_SUPPLIED PASSAGE:_
* * *
This study examines the association between physician gender and diabetes quality of care.

Research design and methods

We examined the association between the gender of primary care physicians (n = 1,686) and the quality of diabetes care they provided to their patients participating in the Translating Research Into Action for Diabetes (TRIAD) study. Main outcome measures were diabetes processes of care including receipt of dilated retinal exams, urine microalbumin/protein testing, foot exams, lipid and HbA(1c) (A1C) testing, recommendation to take aspirin, and influenza vaccination over 1 year. Intermediate outcomes included blood pressure, A1C, LDL levels, and patient satisfaction. Hierarchical regression models accounted for clustering within provider groups and health plans and adjusted for patient age, gender, race, income, education, diabetes treatment and duration, and health status, along with physician age, years of practice, and specialty.


Compared with male physicians (n = 1,213), female physicians (n = 473) were younger, had more recently completed training, and were more often internists. Patients of female physicians (n = 4,585) were more often women and younger than patients of male physicians (n = 1,783). In adjusted analyses, patients of female physicians were slightly more likely to receive lipid measurements (predicted probability 1.09 [95% CI 1.02-1.15]) and A1C measurements (1.02 [1.00-1.05]) and were slightly more likely to have an LDL <130 mg/dl (1.05 [1.00-1.10]).


Patients of female physicians received similar quality of care compared with patients of male physicians.
* * *
_EXTRACTED DATA:_
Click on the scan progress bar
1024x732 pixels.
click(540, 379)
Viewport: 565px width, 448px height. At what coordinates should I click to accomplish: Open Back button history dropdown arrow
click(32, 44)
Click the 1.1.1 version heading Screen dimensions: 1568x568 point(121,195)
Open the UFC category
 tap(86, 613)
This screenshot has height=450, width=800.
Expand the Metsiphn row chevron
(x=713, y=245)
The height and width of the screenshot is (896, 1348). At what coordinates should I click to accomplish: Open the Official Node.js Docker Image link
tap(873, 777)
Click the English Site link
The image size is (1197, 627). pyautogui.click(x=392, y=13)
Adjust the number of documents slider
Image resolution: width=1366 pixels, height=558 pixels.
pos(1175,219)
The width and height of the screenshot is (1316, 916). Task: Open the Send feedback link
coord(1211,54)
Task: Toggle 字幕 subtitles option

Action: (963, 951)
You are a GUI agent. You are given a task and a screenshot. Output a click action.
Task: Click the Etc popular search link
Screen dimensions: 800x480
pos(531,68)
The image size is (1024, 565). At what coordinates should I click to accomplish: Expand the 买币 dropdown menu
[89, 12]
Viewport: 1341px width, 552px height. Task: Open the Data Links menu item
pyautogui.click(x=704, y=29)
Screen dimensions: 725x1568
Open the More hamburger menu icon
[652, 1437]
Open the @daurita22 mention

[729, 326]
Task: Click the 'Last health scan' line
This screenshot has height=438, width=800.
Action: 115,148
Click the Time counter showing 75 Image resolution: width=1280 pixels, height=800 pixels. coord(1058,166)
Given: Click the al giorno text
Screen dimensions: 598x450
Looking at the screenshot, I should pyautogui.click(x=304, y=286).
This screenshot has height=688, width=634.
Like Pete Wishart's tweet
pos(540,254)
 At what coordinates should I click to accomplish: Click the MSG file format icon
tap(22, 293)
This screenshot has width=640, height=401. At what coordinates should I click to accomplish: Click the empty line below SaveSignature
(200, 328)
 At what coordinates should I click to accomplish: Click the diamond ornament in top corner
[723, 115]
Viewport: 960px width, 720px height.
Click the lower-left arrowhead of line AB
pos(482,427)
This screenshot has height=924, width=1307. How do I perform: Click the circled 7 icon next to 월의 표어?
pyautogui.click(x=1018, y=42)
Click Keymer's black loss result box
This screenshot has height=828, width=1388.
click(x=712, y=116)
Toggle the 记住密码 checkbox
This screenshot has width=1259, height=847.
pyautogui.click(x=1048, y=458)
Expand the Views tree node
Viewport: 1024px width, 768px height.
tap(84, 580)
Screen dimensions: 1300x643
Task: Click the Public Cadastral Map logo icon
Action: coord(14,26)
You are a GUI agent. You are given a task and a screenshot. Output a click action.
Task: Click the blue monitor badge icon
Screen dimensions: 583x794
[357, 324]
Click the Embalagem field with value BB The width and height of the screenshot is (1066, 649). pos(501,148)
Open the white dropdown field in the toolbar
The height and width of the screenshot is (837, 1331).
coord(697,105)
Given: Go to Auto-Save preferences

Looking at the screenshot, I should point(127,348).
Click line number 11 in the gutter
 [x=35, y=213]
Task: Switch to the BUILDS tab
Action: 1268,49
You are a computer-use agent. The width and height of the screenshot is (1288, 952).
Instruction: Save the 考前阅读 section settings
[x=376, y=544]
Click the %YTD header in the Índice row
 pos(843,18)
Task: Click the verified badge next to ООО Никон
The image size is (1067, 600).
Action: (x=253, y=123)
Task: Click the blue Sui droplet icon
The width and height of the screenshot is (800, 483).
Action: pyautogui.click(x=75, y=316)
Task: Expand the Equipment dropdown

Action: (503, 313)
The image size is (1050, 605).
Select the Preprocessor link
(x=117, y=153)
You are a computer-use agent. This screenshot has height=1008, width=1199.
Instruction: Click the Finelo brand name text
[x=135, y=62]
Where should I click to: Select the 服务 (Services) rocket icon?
* * *
_QUESTIONS TO ANSWER:_
A. Name every intermediate outcome listed in the diabetes care study.
B. Reproduce everything in the diabetes care study from "Compared with male" down to "mg/dl (1.05 [1.00-1.10]).", swapping "internists" for "family physicians".

_ANSWERS:_
A. Blood pressure, A1C, LDL levels, and patient satisfaction.

B.
Compared with male physicians (n = 1,213), female physicians (n = 473) were younger, had more recently completed training, and were more often family physicians. Patients of female physicians (n = 4,585) were more often women and younger than patients of male physicians (n = 1,783). In adjusted analyses, patients of female physicians were slightly more likely to receive lipid measurements (predicted probability 1.09 [95% CI 1.02-1.15]) and A1C measurements (1.02 [1.00-1.05]) and were slightly more likely to have an LDL <130 mg/dl (1.05 [1.00-1.10]).